1.10.1. Initialization#
# 导入包 用于读取文件
import pandas as pd
读数据,合并
# train = pd.read_csv('data/bankfraud_train.csv')
# test = pd.read_csv('data/bankfraud_test.csv')
# 合并train 和 test 集
data = pd.concat([train, test], axis=0)
# 用于其他features文件的合并
# data = pd.merge(data, car_price,on='auto_model', how='outer')
# 声明一些变量
# 美国大城市,用于feature engineering
top_cities = ["NewYork","LosAngeles","Chicago","Houston","Phoenix","Philadelphia","SanAntonio","SanDiego","Dallas","SanJose","Austin","Jacksonville","FortWorth","Columbus","Indianapolis","Charlotte","SanFrancisco","Seattle","Denver","Washington","Nashville","OklahomaCity","ElPaso","Boston","Portland","LasVegas","Detroit","Memphis","Louisville","Baltimore","Milwaukee","Albuquerque","Tucson","Fresno","Sacramento","KansasCity","Mesa","Atlanta","Omaha","ColoradoSprings","Raleigh","LongBeach","VirginiaBeach","Miami","Oakland","Minneapolis","Tulsa","Bakersfield","Wichita","Arlington"]
1.10.2. view the data#
train['incident_city'].value_counts()
Springfield 117
Arlington 110
Columbus 108
Northbend 96
Hillsdale 96
Riverwood 90
Northbrook 83
Name: incident_city, dtype: int64
data['auto_model'].value_counts().count()
39
# 用于查看数据中非数字列特殊值的个数
for col in data.select_dtypes(include=object).columns:
# nqunique是一个方法,记得加括号
print(col, data[col].nunique())
policy_bind_date 951
policy_state 3
policy_csl 3
insured_sex 2
insured_education_level 7
insured_occupation 14
insured_hobbies 20
insured_relationship 6
incident_date 60
incident_type 4
collision_type 4
incident_severity 4
authorities_contacted 5
incident_state 7
incident_city 7
incident_location 1000
property_damage 3
police_report_available 3
auto_make 14
auto_model 39
1.10.3. Feature engineering#
1.10.3.1. 把日期转换成更有意义的特征,列入星期几#
data['policy_bind_date'] = pd.to_datetime(data['policy_bind_date'], errors='coerce')

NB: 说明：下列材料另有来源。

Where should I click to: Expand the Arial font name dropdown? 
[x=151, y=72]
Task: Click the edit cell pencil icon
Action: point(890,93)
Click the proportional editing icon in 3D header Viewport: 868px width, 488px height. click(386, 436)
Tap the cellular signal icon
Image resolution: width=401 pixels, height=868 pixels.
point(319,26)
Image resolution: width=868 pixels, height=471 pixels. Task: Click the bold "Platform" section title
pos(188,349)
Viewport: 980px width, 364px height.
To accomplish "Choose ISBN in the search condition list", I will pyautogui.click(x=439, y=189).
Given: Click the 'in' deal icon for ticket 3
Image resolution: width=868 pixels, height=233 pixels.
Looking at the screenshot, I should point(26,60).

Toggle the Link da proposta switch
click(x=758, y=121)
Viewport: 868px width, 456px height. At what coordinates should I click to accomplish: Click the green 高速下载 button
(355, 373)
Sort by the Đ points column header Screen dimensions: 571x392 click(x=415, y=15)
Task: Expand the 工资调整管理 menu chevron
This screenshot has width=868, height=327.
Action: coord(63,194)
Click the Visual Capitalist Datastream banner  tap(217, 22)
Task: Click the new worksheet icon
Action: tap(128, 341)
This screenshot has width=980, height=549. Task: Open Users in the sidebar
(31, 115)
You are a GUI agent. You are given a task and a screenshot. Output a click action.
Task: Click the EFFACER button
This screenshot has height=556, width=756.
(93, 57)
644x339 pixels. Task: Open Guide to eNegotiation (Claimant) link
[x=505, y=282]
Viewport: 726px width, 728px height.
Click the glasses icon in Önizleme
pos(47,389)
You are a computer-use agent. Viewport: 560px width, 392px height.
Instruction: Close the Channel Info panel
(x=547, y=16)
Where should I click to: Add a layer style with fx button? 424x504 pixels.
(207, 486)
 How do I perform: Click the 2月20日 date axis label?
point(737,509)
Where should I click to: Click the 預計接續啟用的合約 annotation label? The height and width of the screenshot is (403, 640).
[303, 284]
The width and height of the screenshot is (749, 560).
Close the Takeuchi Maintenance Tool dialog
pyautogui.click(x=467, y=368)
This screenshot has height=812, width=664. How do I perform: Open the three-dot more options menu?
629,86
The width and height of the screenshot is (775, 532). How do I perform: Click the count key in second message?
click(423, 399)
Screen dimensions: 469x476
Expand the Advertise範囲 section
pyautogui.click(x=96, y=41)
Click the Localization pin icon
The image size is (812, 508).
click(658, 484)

data['incident_date'] = pd.to_datetime(data['incident_date'], errors='coerce')
data['policy_bind_date_weekday'] = data['policy_bind_date'].dt.weekday
data['incident_date_weekday'] = data['incident_date'].dt.weekday
base_date = data['policy_bind_date'].min()
data['p_diff'] = (data['policy_bind_date'] - base_date).dt.days
data['i_diff'] = (data['incident_date'] - base_date).dt.days
data.drop(['policy_bind_date', 'incident_date'], axis=1, inplace=True)
# 日期求差值
data['pi_diff'] = data['p_diff'] - data['i_diff']
1.10.3.2. 手动对某个特征做one-hot处理#
# t = pd.read_csv('data/bankfraud_train.csv')
# temp = pd.DataFrame(columns=["months_as_customer"])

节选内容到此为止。